Differences in colorectal cancer stage and survival by race and ethnicity

Division of Public Health Sciences, Fred Hutchinson Cancer Research Center, 1100 Fairview Avenue North, Seattle, WA 98109, USA.
Cancer (Impact Factor: 4.89). 08/2005; 104(3):629-39. DOI: 10.1002/cncr.21204
Source: PubMed


In the United States, blacks with colorectal carcinoma (CRC) presented with more advanced-stage disease and had higher mortality rates compared with non-Hispanic whites. Data regarding other races/ethnicities were limited, especially for Asian/Pacific Islander and Hispanic white subgroups.
Using data from 11 population-based cancer registries that participate in the Surveillance, Epidemiology and End Results program, the authors evaluated the relation among 18 different races/ethnicities and disease stage and mortality rates among 154,103 subjects diagnosed with CRC from 1988 to 2000.

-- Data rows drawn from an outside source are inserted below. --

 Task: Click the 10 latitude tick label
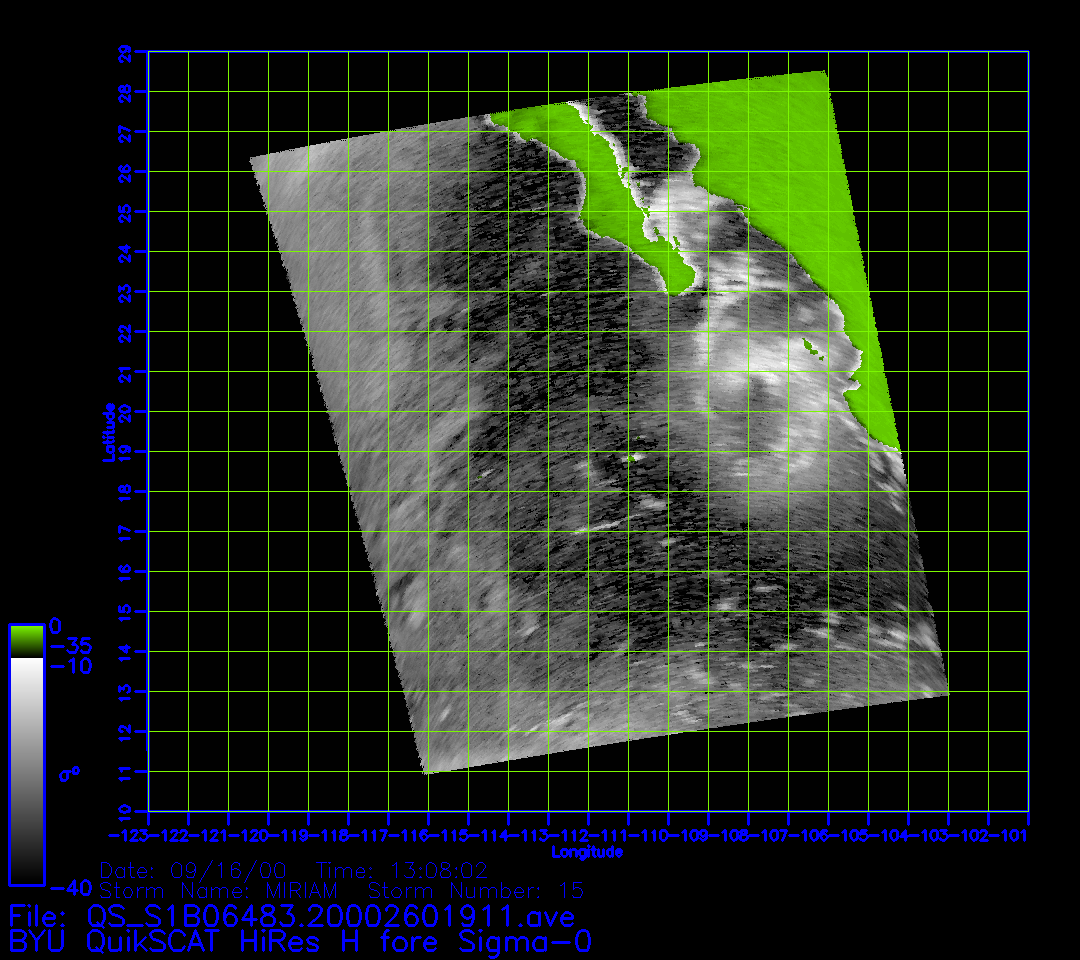pos(125,811)
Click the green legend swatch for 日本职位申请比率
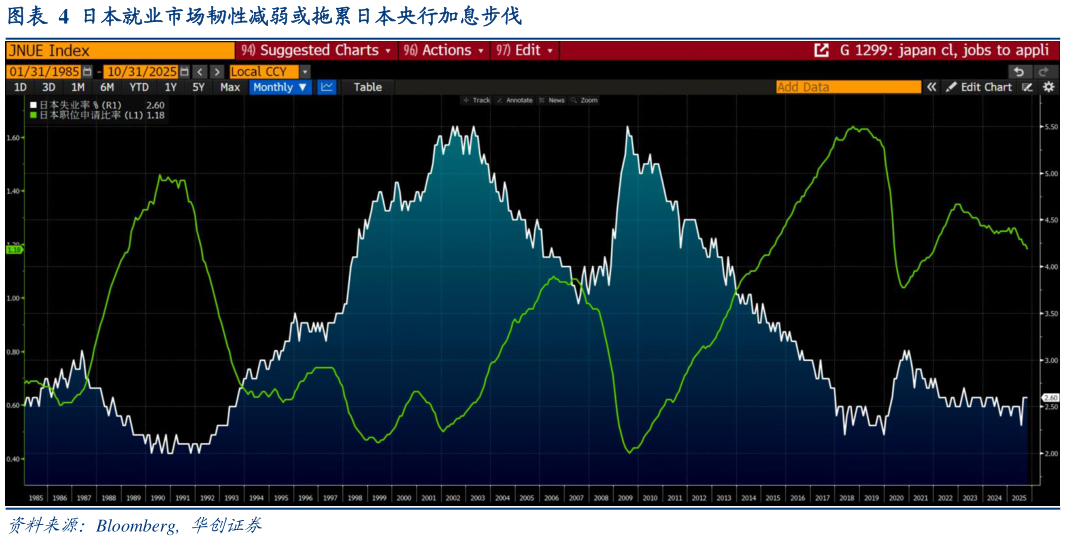Screen dimensions: 1066x541 coord(33,116)
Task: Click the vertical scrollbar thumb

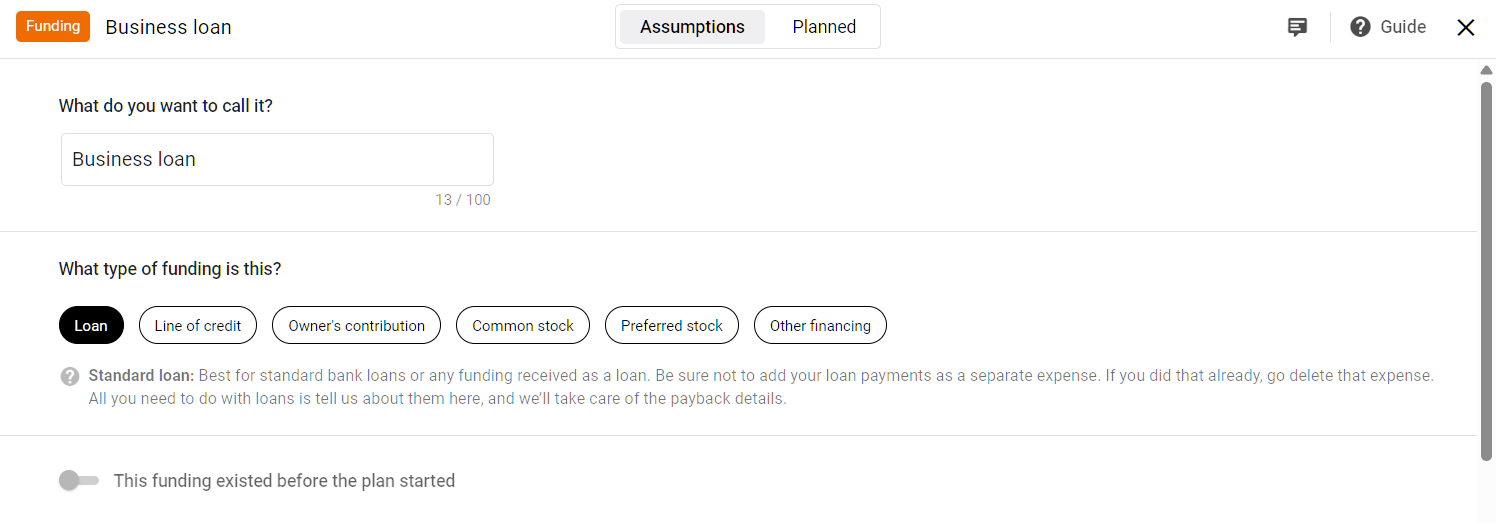Action: click(1486, 270)
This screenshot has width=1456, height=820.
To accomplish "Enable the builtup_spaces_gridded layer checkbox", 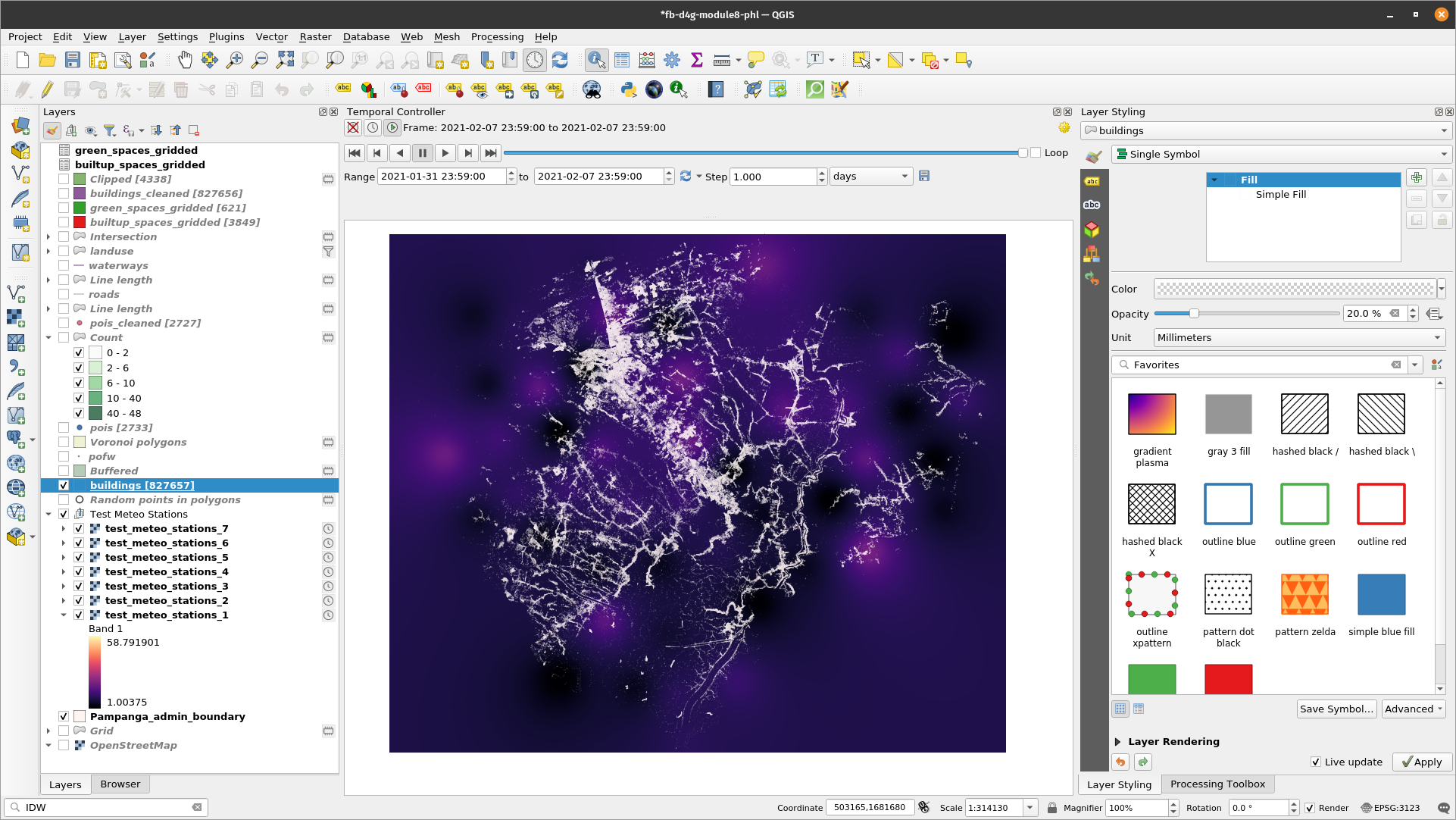I will click(x=64, y=222).
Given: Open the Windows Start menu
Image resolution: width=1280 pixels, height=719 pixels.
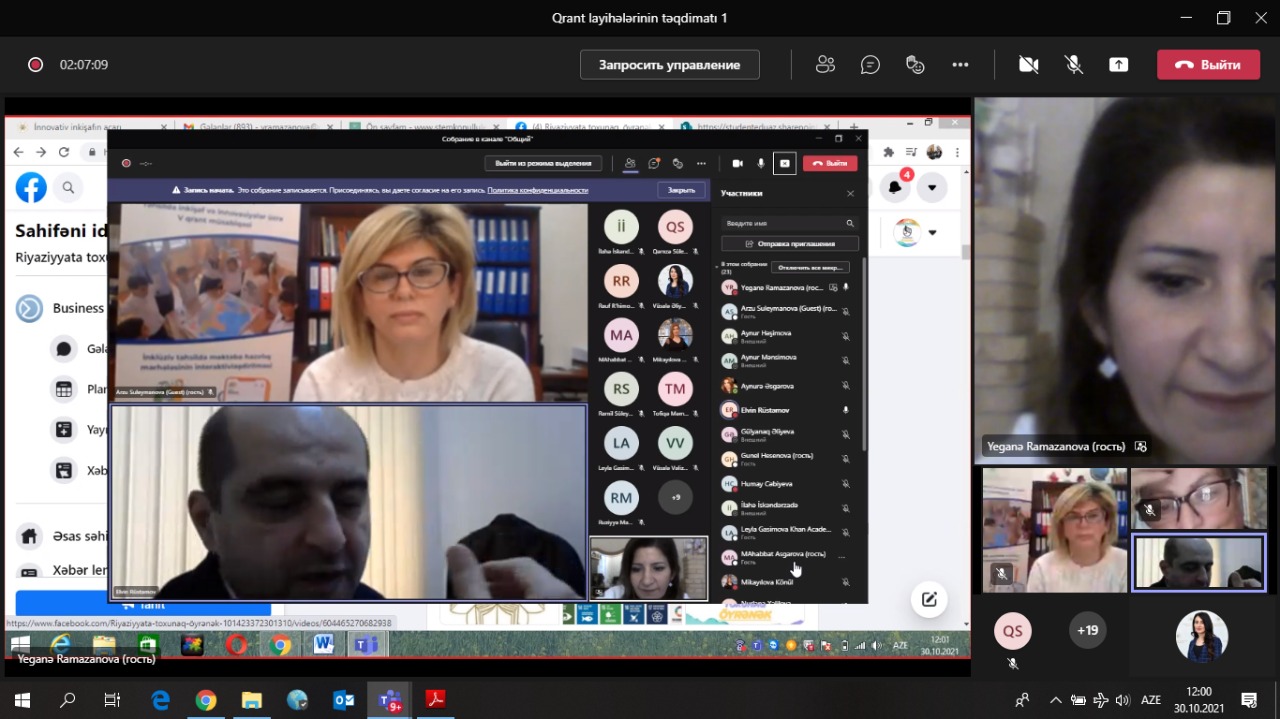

Compared with non-Hispanic whites, blacks, American Indians, Chinese, Filipinos, Koreans, Hawaiians, Mexicans, South/Central Americans, and Puerto Ricans were 10-60% more likely to be diagnosed with Stage III or IV CRC. Alternatively, Japanese had a 20% lower risk of advanced-stage CRC. With respect to mortality rates, blacks, American Indians, Hawaiians, and Mexicans had a 20-30% greater risk of mortality, whereas Chinese, Japanese, and Indians/Pakistanis had a 10-40 % lower risk.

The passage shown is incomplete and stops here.